Kirabo Jackson Finds Teacher Match, Student Pay Spur Achievement

Kirabo Jackson Finds Teacher Match, Student Pay Spur Achievement

Kirabo Jackson

New research by economist and SESP assistant professor Kirabo Jackson targets factors that improve teacher effectiveness and student performance. One study investigates the importance of the match between teachers and schools for student achievement. Other research considers the impact of financial incentives such as paying students for high test scores.

His teacher effectiveness research, conducted in North Carolina, finds that the quality of the match between teachers and schools has a significant impact on student achievement. 

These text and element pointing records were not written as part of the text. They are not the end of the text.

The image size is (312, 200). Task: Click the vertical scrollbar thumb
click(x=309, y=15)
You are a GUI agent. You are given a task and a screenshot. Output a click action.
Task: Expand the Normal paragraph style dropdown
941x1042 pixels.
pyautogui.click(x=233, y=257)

To begin with, he documents that teacher effectiveness — as measured by improvements in student test scores — increases after a teacher moves to a different school. Preliminary results show that between one-quarter and one-half of what is typically measured as a teacher effect is, in fact, due to the specific teacher-school pairing, in other words, the match between a specific teacher and a specific school context.

Moreover, he finds that match quality is as important as teacher quality in explaining student achievement.

In related work, he is also analyzing how the opening of a charter school affects teacher turnover, hiring, effectiveness and salaries at nearby traditional public schools. By analyzing a variety of teacher outcomes, he hopes to create a comprehensive picture of how launching charter schools affects both the demand for and supply of teachers at existing traditional public schools.

With Dartmouth economist Bruce Sacerdote, Jackson is continuing his work examining the impact of paying students for performance. His new study focuses on the short- and long-term impact of a New York City program that pays high school seniors for achieving a score of 3, 4, or 5 on Advanced Placement (AP) exams.

He has already found significant impact of a similar program in Texas, which pays low-income and minority students for scoring well on their AP tests. The Texas study shows that schools offering students $100 to $500 for scores of 3 or higher have more students taking AP courses, more scoring well, and 8 percent more going to college. In addition, Texas students’ SAT and ACT scores rose by 30 percent.

In a follow-up study tracking students through college, he finds that those students who received incentives in high school attend college in greater numbers, are more likely to remain in college beyond their freshman year and have better GPAs. He also uncovers evidence of increased college graduation rates for black and Hispanic students. Findings from the Texas study were published in the Journal of Human Resources.